By HECTOR CANTU / The Dallas Morning News
TORONTO Soon after the Ontario Court of Appeal ruled June 10 that gay men and lesbians could get married, same-sex couples began showing up at Toronto City Hall to get their marriage licenses.
Through July 4, the city had issued 309 same-sex marriage licenses. Forty-nine had gone to U.S. couples.
Many of the couples chose to be married in the City Hall wedding chapel.
The elevator doors open and a large, boisterous family emerges.
"They've been together 16 years," Audrey Dawson, 83, announces to no one in particular.
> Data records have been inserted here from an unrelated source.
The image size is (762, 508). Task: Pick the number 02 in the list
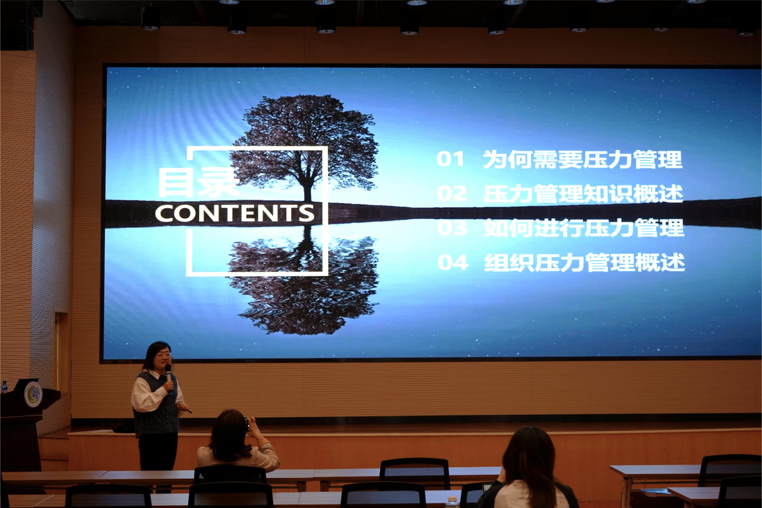point(452,193)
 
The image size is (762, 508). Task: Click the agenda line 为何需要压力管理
point(583,159)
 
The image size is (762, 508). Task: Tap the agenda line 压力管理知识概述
point(583,194)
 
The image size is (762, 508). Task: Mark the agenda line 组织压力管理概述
point(584,262)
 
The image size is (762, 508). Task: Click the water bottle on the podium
point(4,387)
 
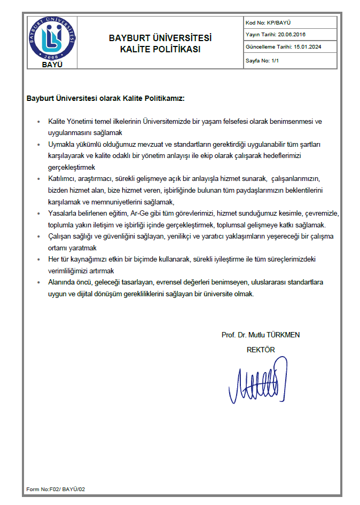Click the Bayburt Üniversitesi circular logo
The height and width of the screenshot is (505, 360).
pos(52,38)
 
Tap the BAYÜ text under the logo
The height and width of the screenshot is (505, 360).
pos(52,65)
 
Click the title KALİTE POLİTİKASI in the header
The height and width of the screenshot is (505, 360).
pos(160,50)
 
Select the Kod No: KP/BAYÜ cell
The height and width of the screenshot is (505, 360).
pos(268,23)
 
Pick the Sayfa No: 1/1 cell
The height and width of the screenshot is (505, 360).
pos(263,60)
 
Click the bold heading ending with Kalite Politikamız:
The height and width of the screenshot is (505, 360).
pos(105,99)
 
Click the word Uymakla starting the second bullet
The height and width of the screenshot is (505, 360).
pos(60,145)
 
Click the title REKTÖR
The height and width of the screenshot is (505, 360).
pos(260,350)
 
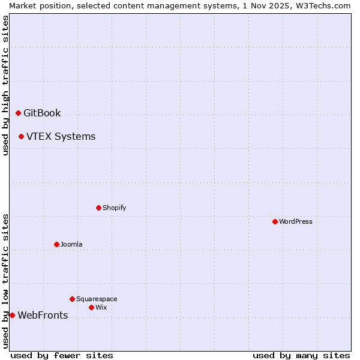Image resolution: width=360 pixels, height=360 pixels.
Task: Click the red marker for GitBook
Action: point(18,113)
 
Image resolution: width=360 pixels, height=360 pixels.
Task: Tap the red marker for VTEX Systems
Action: point(21,136)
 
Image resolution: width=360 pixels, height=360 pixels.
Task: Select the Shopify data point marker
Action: point(98,208)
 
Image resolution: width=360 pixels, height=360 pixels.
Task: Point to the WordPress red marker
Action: point(275,221)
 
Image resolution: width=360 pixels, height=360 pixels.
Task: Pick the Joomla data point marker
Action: point(56,244)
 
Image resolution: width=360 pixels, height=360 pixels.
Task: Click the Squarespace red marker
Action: point(72,299)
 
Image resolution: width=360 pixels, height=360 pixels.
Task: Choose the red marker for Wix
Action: point(91,307)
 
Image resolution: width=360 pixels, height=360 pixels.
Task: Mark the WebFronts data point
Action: point(12,315)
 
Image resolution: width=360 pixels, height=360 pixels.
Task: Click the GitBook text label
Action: point(42,113)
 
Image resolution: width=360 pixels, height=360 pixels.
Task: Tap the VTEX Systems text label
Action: point(61,136)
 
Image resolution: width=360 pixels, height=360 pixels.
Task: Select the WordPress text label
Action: point(296,221)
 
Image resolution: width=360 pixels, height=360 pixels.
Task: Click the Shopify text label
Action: point(114,208)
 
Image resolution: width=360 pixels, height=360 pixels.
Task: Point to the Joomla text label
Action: point(71,244)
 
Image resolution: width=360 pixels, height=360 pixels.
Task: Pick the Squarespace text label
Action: point(97,299)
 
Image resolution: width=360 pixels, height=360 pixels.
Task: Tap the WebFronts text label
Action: point(43,315)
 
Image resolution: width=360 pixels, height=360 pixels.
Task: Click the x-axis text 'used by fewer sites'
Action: point(62,355)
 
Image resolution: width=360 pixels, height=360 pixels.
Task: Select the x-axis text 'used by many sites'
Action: point(301,355)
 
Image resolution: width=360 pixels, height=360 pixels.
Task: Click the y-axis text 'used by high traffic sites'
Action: point(5,85)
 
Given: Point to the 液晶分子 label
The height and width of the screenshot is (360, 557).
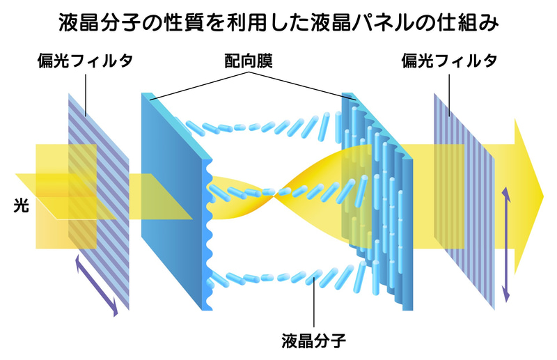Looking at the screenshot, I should pos(314,341).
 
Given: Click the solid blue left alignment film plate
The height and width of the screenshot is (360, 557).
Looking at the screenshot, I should pos(171,202).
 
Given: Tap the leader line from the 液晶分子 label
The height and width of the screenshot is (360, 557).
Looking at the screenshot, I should pos(314,306).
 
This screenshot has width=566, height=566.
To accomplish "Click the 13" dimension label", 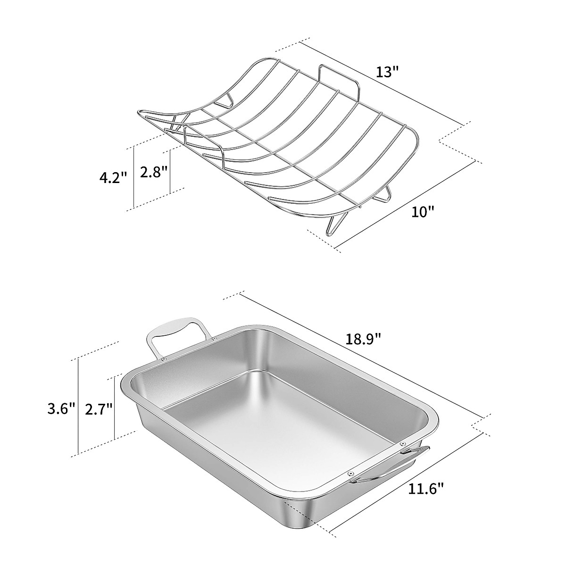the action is coord(388,72).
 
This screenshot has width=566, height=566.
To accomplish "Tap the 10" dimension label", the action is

Clerks and onlookers at the chapel exchange smiles and curious glances.
At the center of the clan are Craig Dawson and Rick Belanger.
They are here to get married.
"You're happy, aren't you sweetheart?" Ms. Dawson asks her son.
"The word is gay," he says as his partner and future in-laws burst into laughter.
The clerk signals that the officiator Canada's equivalent of a justice of the peace is ready. The group makes its way to the chapel door.
In the chapel, vows are exchanged. Tears flow. The couple emerge officially married. "I've never felt such joy," says Mr. Belanger, 38. "I never realized how much getting married could mean to me."
"Rick's brother said, 'You are my brother-in-law,' " says Mr. Dawson, 41. "That means a lot."
Moments later, the elevator doors open and as suddenly as they entered, the family is gone.
Dana Morgan wants her children to have a stable home.
So she and her partner, Ashley Morgan, both 22, have driven eight hours from Northern Virginia to get married in Toronto.
"We're both strong Christians, and it's important to me to tell my children their parents are married," says Dana, a student and homemaker.
The couple don't have children, but they plan to start a family soon. They've already legally adopted the same last name.
For now, they're focused on their wedding. Ideally, they say, they'd love to have a traditional ceremony. "Just because I'm a lesbian," Dana says, "doesn't mean I don't dream of a white dress and a special day."
When Ontario decided it would allow same-sex marriages, Debbie Stokes and Cindy Williams' dream of a traditional wedding was within reach.
So, already on their way to Toronto for Gay Pride Week, the Albany, Ga., couple bought wedding rings, packed their wedding clothes and booked a boat tour of the world-famous newlywed destination of Niagara Falls.
"I felt like it was finally happening," says Ms. Stokes, 39, a health-care professional. She and Ms. Williams, 42, have been together six years.
Ms. Stokes is not sure whether her marriage will be recognized under Georgia law, but she's happy she can finally tell people she is married.
"That was the best week of my life," she says.